Records supplied |
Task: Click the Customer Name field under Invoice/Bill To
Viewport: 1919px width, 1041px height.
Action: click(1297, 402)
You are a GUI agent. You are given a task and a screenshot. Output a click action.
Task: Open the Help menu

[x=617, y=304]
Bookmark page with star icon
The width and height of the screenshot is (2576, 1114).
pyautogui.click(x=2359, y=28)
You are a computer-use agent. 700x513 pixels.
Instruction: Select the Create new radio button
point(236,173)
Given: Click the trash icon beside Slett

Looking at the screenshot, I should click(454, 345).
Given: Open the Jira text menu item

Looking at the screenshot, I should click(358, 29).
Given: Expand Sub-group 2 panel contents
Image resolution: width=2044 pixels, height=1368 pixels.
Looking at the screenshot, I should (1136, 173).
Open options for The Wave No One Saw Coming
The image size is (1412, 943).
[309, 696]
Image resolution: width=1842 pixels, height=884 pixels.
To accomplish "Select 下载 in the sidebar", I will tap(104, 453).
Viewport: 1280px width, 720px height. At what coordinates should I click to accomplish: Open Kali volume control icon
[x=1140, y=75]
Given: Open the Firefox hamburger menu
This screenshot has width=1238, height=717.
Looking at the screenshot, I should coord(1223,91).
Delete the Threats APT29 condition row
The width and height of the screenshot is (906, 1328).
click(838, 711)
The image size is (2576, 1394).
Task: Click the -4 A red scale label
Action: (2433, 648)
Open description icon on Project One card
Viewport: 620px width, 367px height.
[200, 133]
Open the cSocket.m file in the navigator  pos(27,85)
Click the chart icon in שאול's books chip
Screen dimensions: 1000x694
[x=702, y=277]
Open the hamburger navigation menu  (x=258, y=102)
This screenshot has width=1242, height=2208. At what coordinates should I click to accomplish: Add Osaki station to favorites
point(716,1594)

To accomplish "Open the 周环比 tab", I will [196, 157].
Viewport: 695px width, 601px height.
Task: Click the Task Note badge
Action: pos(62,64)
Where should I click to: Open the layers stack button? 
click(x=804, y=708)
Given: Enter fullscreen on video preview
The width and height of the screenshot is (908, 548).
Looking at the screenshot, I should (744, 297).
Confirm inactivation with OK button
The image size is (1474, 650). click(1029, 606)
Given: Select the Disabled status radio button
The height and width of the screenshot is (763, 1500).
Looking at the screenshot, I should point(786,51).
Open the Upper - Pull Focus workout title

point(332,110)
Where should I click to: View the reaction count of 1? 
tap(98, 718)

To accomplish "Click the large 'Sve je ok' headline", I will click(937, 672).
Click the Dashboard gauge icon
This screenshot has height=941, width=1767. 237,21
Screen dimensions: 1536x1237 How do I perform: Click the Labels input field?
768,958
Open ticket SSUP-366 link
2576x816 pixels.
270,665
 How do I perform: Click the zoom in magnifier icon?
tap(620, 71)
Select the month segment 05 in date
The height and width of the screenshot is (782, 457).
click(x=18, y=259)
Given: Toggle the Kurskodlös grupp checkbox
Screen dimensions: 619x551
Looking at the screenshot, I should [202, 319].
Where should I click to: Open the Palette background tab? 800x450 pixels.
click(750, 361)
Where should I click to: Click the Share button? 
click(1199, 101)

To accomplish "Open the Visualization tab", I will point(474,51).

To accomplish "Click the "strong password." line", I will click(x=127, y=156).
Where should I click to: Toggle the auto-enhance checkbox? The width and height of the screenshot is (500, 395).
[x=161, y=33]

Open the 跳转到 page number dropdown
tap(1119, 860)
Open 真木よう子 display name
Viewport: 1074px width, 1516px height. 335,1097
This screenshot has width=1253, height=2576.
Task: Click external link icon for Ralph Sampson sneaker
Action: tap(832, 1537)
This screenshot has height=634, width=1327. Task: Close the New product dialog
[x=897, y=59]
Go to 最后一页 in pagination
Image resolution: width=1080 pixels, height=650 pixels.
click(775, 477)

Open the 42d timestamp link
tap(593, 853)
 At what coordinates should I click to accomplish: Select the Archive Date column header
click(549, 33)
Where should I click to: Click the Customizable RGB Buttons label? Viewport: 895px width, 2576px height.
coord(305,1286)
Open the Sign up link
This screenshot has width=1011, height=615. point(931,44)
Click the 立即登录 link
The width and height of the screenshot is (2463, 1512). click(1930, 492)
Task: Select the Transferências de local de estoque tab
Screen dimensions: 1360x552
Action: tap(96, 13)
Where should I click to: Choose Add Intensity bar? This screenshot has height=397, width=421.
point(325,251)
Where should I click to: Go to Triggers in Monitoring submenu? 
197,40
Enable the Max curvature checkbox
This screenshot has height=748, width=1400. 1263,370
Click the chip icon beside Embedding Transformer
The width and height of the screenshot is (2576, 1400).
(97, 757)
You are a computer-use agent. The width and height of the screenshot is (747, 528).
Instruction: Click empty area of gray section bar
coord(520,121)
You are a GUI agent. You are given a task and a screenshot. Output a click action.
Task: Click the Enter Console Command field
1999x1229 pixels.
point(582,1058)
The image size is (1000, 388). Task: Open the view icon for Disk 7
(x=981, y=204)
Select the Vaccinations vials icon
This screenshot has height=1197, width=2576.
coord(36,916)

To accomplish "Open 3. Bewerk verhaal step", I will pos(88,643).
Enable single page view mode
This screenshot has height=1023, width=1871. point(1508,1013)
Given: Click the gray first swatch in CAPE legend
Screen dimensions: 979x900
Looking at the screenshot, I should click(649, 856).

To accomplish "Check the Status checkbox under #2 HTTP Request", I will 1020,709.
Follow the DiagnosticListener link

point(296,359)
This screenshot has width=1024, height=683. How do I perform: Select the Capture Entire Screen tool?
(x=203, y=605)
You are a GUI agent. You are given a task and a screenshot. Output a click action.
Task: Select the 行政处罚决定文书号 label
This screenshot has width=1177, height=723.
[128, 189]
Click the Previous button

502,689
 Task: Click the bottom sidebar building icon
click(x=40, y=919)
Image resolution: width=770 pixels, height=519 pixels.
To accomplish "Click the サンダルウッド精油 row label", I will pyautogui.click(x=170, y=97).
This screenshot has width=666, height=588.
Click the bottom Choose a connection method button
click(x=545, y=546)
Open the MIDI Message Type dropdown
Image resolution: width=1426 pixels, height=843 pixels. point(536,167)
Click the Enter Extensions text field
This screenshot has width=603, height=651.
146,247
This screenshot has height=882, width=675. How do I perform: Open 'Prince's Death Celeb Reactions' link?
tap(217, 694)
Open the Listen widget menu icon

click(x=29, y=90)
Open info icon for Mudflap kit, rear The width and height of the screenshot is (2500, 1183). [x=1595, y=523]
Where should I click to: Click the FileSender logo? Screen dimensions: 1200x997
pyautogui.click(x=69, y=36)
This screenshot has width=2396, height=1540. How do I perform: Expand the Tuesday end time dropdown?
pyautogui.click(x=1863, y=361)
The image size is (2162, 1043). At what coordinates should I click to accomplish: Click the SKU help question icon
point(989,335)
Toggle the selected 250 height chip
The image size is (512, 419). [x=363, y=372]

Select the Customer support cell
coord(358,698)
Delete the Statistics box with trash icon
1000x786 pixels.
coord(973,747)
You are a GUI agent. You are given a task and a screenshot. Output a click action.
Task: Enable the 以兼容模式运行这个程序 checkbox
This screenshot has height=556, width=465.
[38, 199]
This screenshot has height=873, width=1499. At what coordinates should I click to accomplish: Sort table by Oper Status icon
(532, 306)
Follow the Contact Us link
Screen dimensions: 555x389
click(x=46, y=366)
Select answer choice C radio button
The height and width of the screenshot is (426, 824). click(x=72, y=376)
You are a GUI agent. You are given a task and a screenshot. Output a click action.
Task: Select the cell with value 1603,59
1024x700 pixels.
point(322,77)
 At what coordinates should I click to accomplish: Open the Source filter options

Aim of the task |
Please arrange the lines above as a numbered list, leaving out the blank lines.

Exercise response |
1. Task: Click the Customer Name field under Invoice/Bill To
2. Viewport: 1919px width, 1041px height.
3. Action: click(1297, 402)
4. You are a GUI agent. You are given a task and a screenshot. Output a click action.
5. Task: Open the Help menu
6. [x=617, y=304]
7. Bookmark page with star icon
8. The width and height of the screenshot is (2576, 1114).
9. pyautogui.click(x=2359, y=28)
10. You are a computer-use agent. 700x513 pixels.
11. Instruction: Select the Create new radio button
12. point(236,173)
13. Given: Click the trash icon beside Slett
14. Looking at the screenshot, I should click(454, 345).
15. Given: Open the Jira text menu item
16. Looking at the screenshot, I should click(358, 29).
17. Given: Expand Sub-group 2 panel contents
18. Image resolution: width=2044 pixels, height=1368 pixels.
19. Looking at the screenshot, I should (1136, 173).
20. Open options for The Wave No One Saw Coming
21. The image size is (1412, 943).
22. [309, 696]
23. Image resolution: width=1842 pixels, height=884 pixels.
24. To accomplish "Select 下载 in the sidebar", I will tap(104, 453).
25. Viewport: 1280px width, 720px height. At what coordinates should I click to accomplish: Open Kali volume control icon
26. [x=1140, y=75]
27. Given: Open the Firefox hamburger menu
28. This screenshot has width=1238, height=717.
29. Looking at the screenshot, I should coord(1223,91).
30. Delete the Threats APT29 condition row
31. The width and height of the screenshot is (906, 1328).
32. click(838, 711)
33. The image size is (2576, 1394).
34. Task: Click the -4 A red scale label
35. Action: (2433, 648)
36. Open description icon on Project One card
37. Viewport: 620px width, 367px height.
38. [200, 133]
39. Open the cSocket.m file in the navigator  pos(27,85)
40. Click the chart icon in שאול's books chip
41. Screen dimensions: 1000x694
42. [x=702, y=277]
43. Open the hamburger navigation menu  (x=258, y=102)
44. This screenshot has width=1242, height=2208. At what coordinates should I click to accomplish: Add Osaki station to favorites
45. point(716,1594)
46. To accomplish "Open the 周环比 tab", I will [196, 157].
47. Viewport: 695px width, 601px height.
48. Task: Click the Task Note badge
49. Action: pos(62,64)
50. Where should I click to: Open the layers stack button? 
51. click(x=804, y=708)
52. Given: Enter fullscreen on video preview
53. The width and height of the screenshot is (908, 548).
54. Looking at the screenshot, I should (744, 297).
55. Confirm inactivation with OK button
56. The image size is (1474, 650). click(1029, 606)
57. Given: Select the Disabled status radio button
58. The height and width of the screenshot is (763, 1500).
59. Looking at the screenshot, I should point(786,51).
60. Open the Upper - Pull Focus workout title
61. point(332,110)
62. Where should I click to: View the reaction count of 1? 
63. tap(98, 718)
64. To accomplish "Click the large 'Sve je ok' headline", I will click(937, 672).
65. Click the Dashboard gauge icon
66. This screenshot has height=941, width=1767. 237,21
67. Screen dimensions: 1536x1237 How do I perform: Click the Labels input field?
68. 768,958
69. Open ticket SSUP-366 link
70. 2576x816 pixels.
71. 270,665
72.  How do I perform: Click the zoom in magnifier icon?
73. tap(620, 71)
74. Select the month segment 05 in date
75. The height and width of the screenshot is (782, 457).
76. click(x=18, y=259)
77. Given: Toggle the Kurskodlös grupp checkbox
78. Screen dimensions: 619x551
79. Looking at the screenshot, I should [202, 319].
80. Where should I click to: Open the Palette background tab? 800x450 pixels.
81. click(750, 361)
82. Where should I click to: Click the Share button? 
83. click(1199, 101)
84. To accomplish "Open the Visualization tab", I will point(474,51).
85. To accomplish "Click the "strong password." line", I will click(x=127, y=156).
86. Where should I click to: Toggle the auto-enhance checkbox? The width and height of the screenshot is (500, 395).
87. [x=161, y=33]
88. Open the 跳转到 page number dropdown
89. tap(1119, 860)
90. Open 真木よう子 display name
91. Viewport: 1074px width, 1516px height. 335,1097
92. This screenshot has width=1253, height=2576.
93. Task: Click external link icon for Ralph Sampson sneaker
94. Action: tap(832, 1537)
95. This screenshot has height=634, width=1327. Task: Close the New product dialog
96. [x=897, y=59]
97. Go to 最后一页 in pagination
98. Image resolution: width=1080 pixels, height=650 pixels.
99. click(775, 477)
100. Open the 42d timestamp link
101. tap(593, 853)
102.  At what coordinates should I click to accomplish: Select the Archive Date column header
103. click(549, 33)
104. Where should I click to: Click the Customizable RGB Buttons label? Viewport: 895px width, 2576px height.
105. coord(305,1286)
106. Open the Sign up link
107. This screenshot has width=1011, height=615. point(931,44)
108. Click the 立即登录 link
109. The width and height of the screenshot is (2463, 1512). click(1930, 492)
110. Task: Select the Transferências de local de estoque tab
111. Screen dimensions: 1360x552
112. Action: tap(96, 13)
113. Where should I click to: Choose Add Intensity bar? This screenshot has height=397, width=421.
114. point(325,251)
115. Where should I click to: Go to Triggers in Monitoring submenu? 
116. 197,40
117. Enable the Max curvature checkbox
118. This screenshot has height=748, width=1400. 1263,370
119. Click the chip icon beside Embedding Transformer
120. The width and height of the screenshot is (2576, 1400).
121. (97, 757)
122. You are a computer-use agent. The width and height of the screenshot is (747, 528).
123. Instruction: Click empty area of gray section bar
124. coord(520,121)
125. You are a GUI agent. You are given a task and a screenshot. Output a click action.
126. Task: Click the Enter Console Command field
127. 1999x1229 pixels.
128. point(582,1058)
129. The image size is (1000, 388). Task: Open the view icon for Disk 7
130. (x=981, y=204)
131. Select the Vaccinations vials icon
132. This screenshot has height=1197, width=2576.
133. coord(36,916)
134. To accomplish "Open 3. Bewerk verhaal step", I will pos(88,643).
135. Enable single page view mode
136. This screenshot has height=1023, width=1871. point(1508,1013)
137. Given: Click the gray first swatch in CAPE legend
138. Screen dimensions: 979x900
139. Looking at the screenshot, I should click(649, 856).
140. To accomplish "Check the Status checkbox under #2 HTTP Request", I will 1020,709.
141. Follow the DiagnosticListener link
142. point(296,359)
143. This screenshot has width=1024, height=683. How do I perform: Select the Capture Entire Screen tool?
144. (x=203, y=605)
145. You are a GUI agent. You are given a task and a screenshot. Output a click action.
146. Task: Select the 行政处罚决定文书号 label
147. This screenshot has width=1177, height=723.
148. [128, 189]
149. Click the Previous button
150. 502,689
151.  Task: Click the bottom sidebar building icon
152. click(x=40, y=919)
153. Image resolution: width=770 pixels, height=519 pixels.
154. To accomplish "Click the サンダルウッド精油 row label", I will pyautogui.click(x=170, y=97).
155. This screenshot has width=666, height=588.
156. Click the bottom Choose a connection method button
157. click(x=545, y=546)
158. Open the MIDI Message Type dropdown
159. Image resolution: width=1426 pixels, height=843 pixels. point(536,167)
160. Click the Enter Extensions text field
161. This screenshot has width=603, height=651.
162. 146,247
163. This screenshot has height=882, width=675. How do I perform: Open 'Prince's Death Celeb Reactions' link?
164. tap(217, 694)
165. Open the Listen widget menu icon
166. click(x=29, y=90)
167. Open info icon for Mudflap kit, rear The width and height of the screenshot is (2500, 1183). [x=1595, y=523]
168. Where should I click to: Click the FileSender logo? Screen dimensions: 1200x997
169. pyautogui.click(x=69, y=36)
170. This screenshot has width=2396, height=1540. How do I perform: Expand the Tuesday end time dropdown?
171. pyautogui.click(x=1863, y=361)
172. The image size is (2162, 1043). At what coordinates should I click to accomplish: Click the SKU help question icon
173. point(989,335)
174. Toggle the selected 250 height chip
175. The image size is (512, 419). [x=363, y=372]
176. Select the Customer support cell
177. coord(358,698)
178. Delete the Statistics box with trash icon
179. 1000x786 pixels.
180. coord(973,747)
181. You are a GUI agent. You are given a task and a screenshot. Output a click action.
182. Task: Enable the 以兼容模式运行这个程序 checkbox
183. This screenshot has height=556, width=465.
184. [38, 199]
185. This screenshot has height=873, width=1499. At what coordinates should I click to accomplish: Sort table by Oper Status icon
186. (532, 306)
187. Follow the Contact Us link
188. Screen dimensions: 555x389
189. click(x=46, y=366)
190. Select answer choice C radio button
191. The height and width of the screenshot is (426, 824). click(x=72, y=376)
192. You are a GUI agent. You are given a task and a screenshot. Output a click action.
193. Task: Select the cell with value 1603,59
194. 1024x700 pixels.
195. point(322,77)
196.  At what coordinates should I click to accomplish: Open the Source filter options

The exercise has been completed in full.